Star in the constellation Eridanus

HR 1217 is a variable star in the constellation Eridanus. It has the variable star designation DO Eridani, but this seldom appears in the astronomical literature; it is usually called either HR 1217 or HD 24712. At its brightest, HR 1217 has an apparent magnitude of 5.97, making it very faintly visible to the naked eye for an observer with excellent dark-sky conditions.

HR 1217 is one of the best-studied rapidly oscillating Ap (roAp) stars. Inspired by the 1978 discovery of the rapid (12 minute period) brightness variability of Przybylski's Star (an Ap star), in 1980 D. W. Kurtz observed the Ap star HR 1217, and found clear 6.15 minute oscillations, the amplitude of which slowly changed over the course of several days. The next year, high-speed photometric observations of the star revealed six nearly equally spaced pulsation periods ranging from 6.126 minutes (strongest) to 5.966 minutes (weakest). In 1989 it was found that the amplitudes of these pulsations are modulated over a period equal to the star's rotation period. By 2019, ten pulsation frequencies had been found in the TESS data.

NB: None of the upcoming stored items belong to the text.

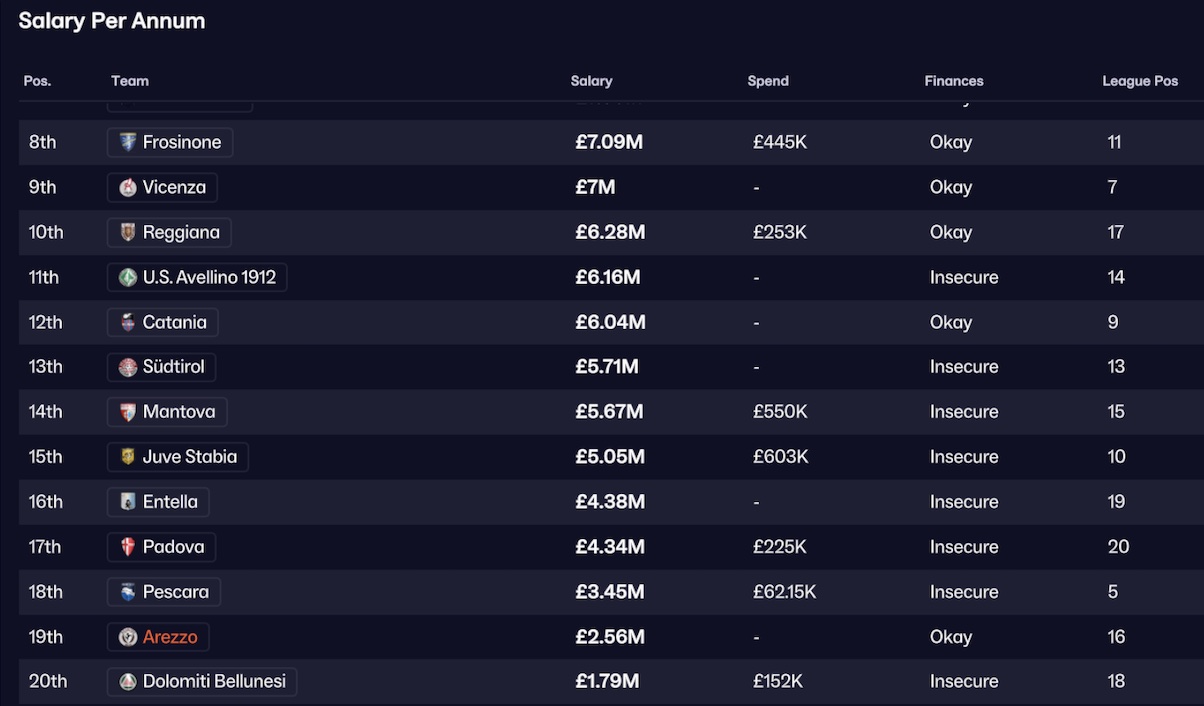Click the Dolomiti Bellunesi badge icon
The image size is (1204, 706).
coord(128,682)
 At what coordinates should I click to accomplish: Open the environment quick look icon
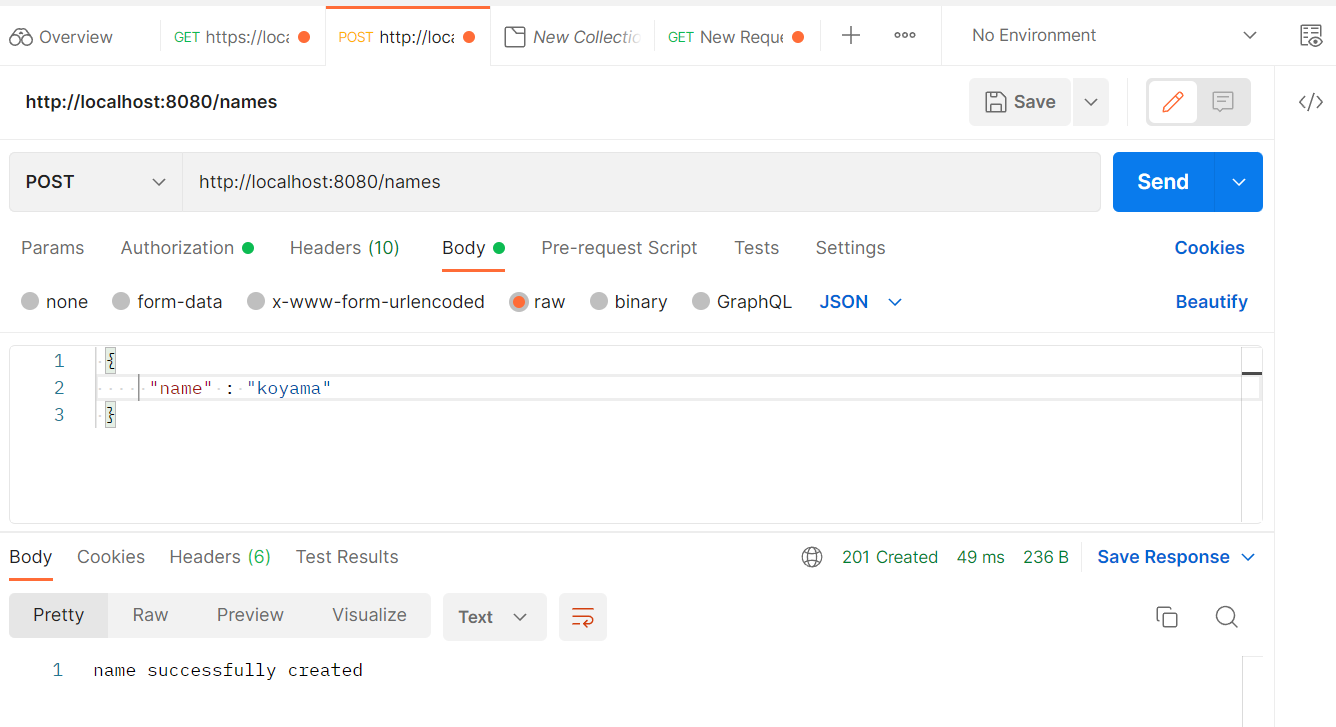[x=1311, y=35]
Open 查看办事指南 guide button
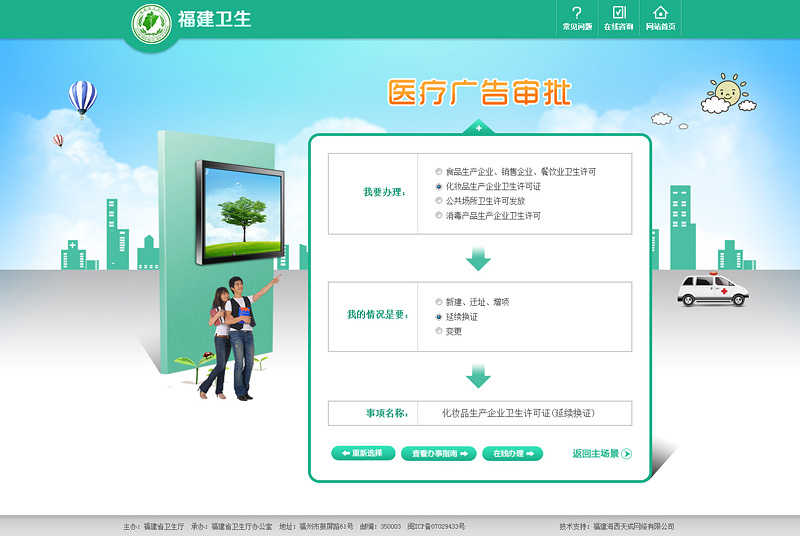Image resolution: width=800 pixels, height=536 pixels. click(x=438, y=454)

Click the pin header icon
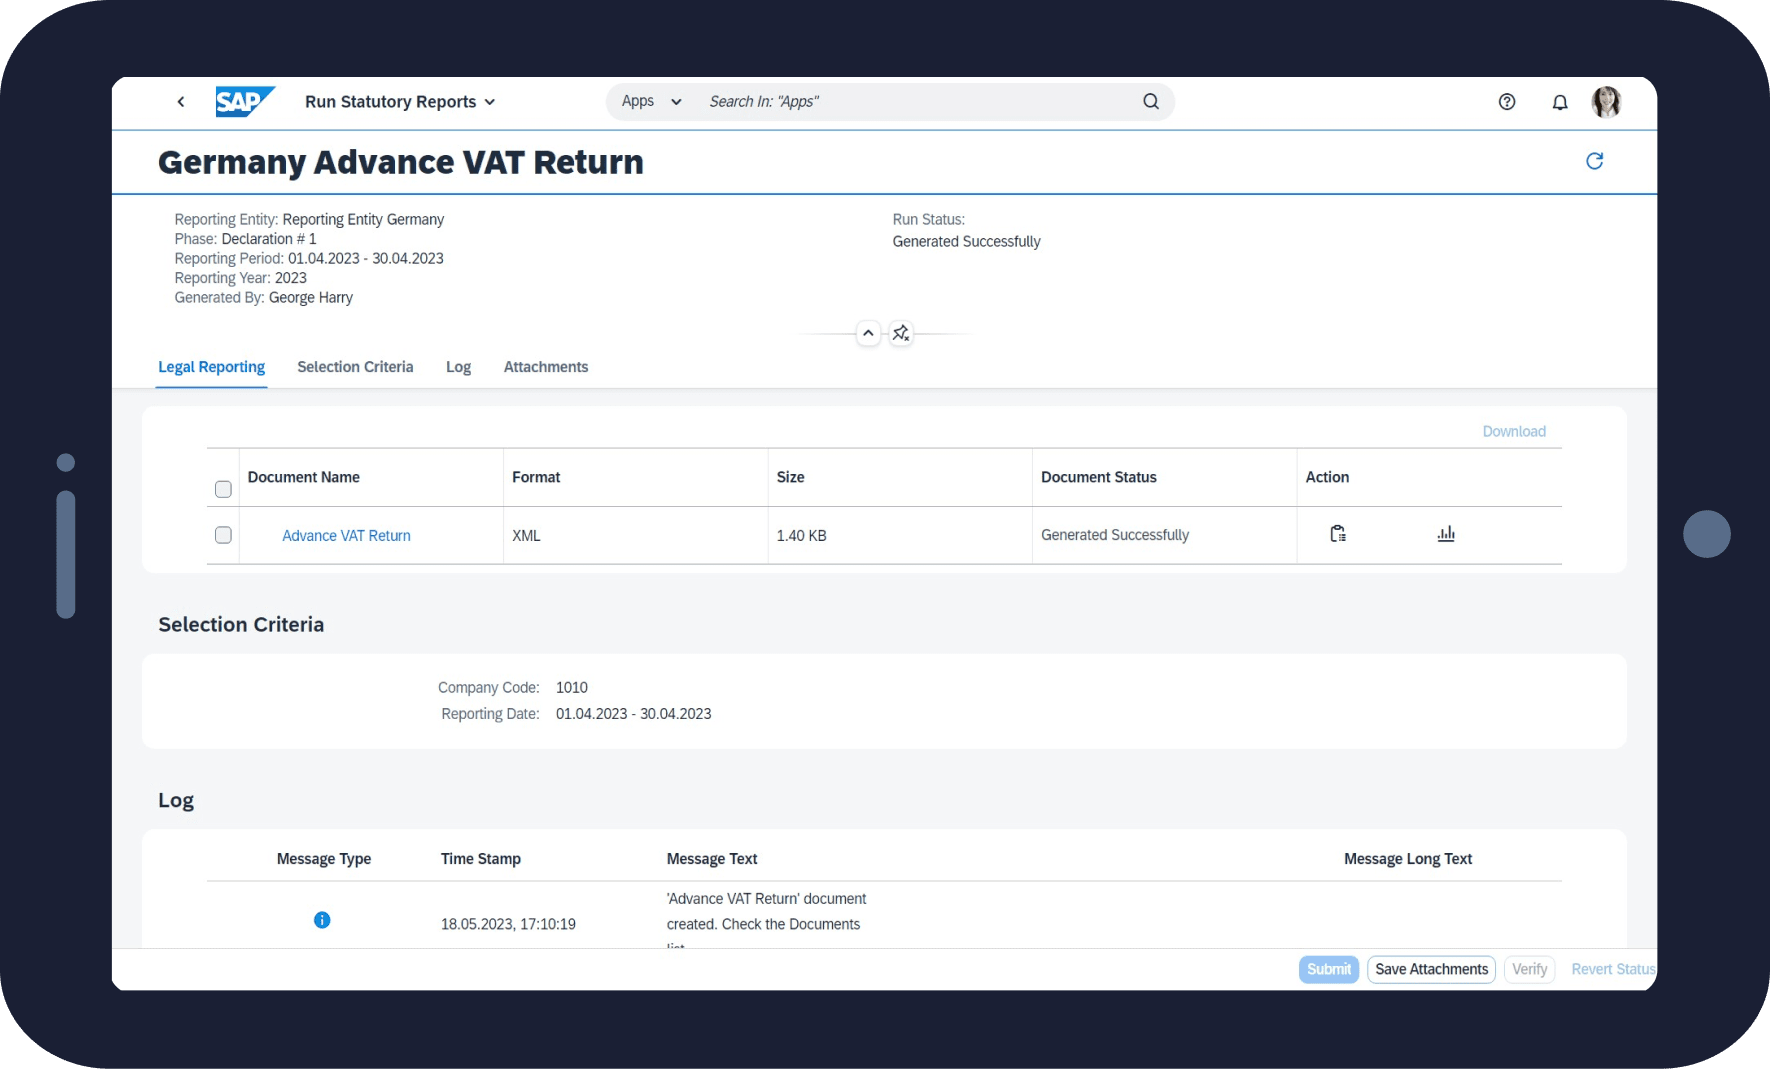pyautogui.click(x=901, y=333)
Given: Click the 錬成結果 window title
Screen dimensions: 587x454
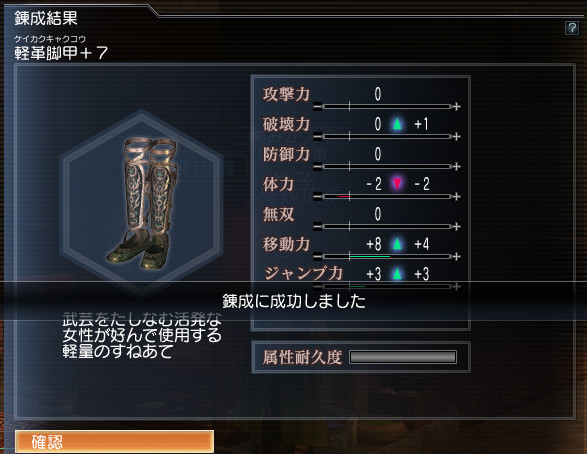Looking at the screenshot, I should [46, 18].
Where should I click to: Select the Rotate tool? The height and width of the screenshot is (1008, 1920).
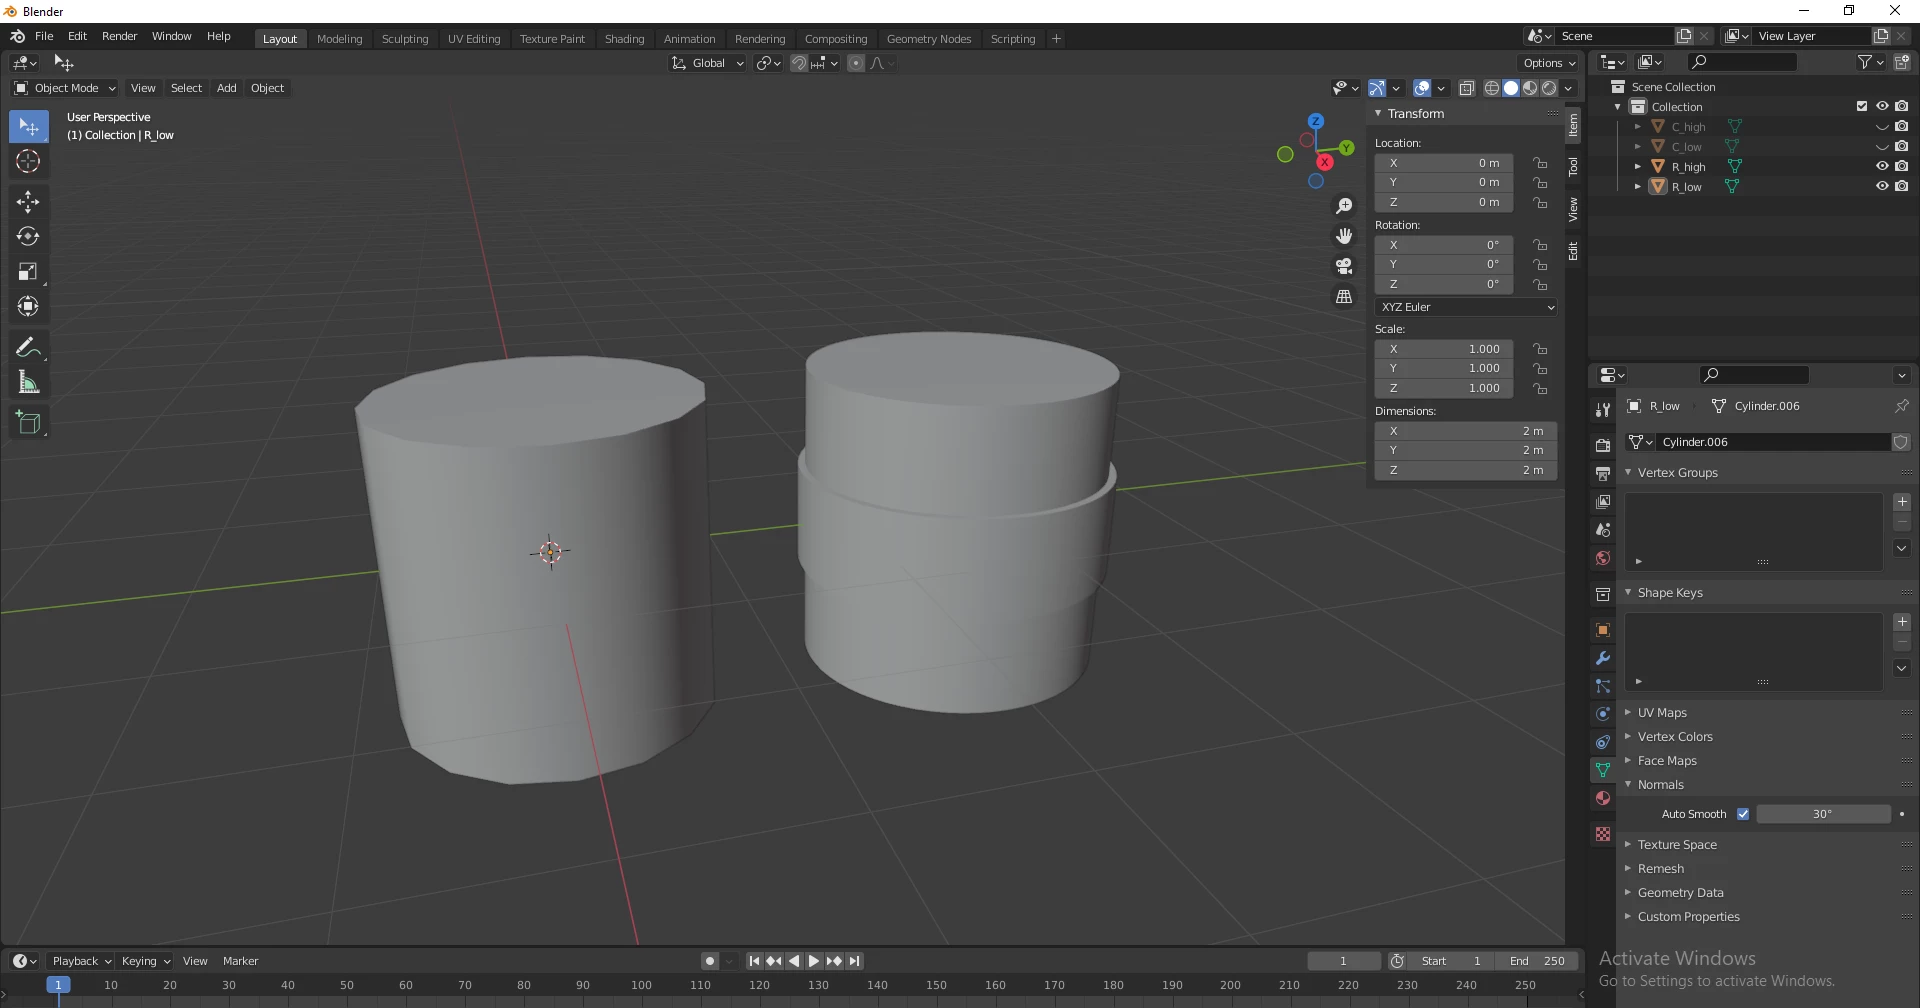(x=28, y=237)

HR 1217 is a chemically peculiar star, with particular over-abundances of copper, europium, and chromium in its spectrum. At the same time, lines of other metals such as iron are less strong than expected for an A9 star, which is typical of an Ap star. In 2009, Shulyak et al. computed a model atmosphere for the star which showed how the elemental abundances varied as a function of atmospheric height. In 2015, doppler imaging was used to produce maps of both the star's magnetic field and the distribution of several chemical elements across the star's surface. It was the first roAp star to be mapped in this way.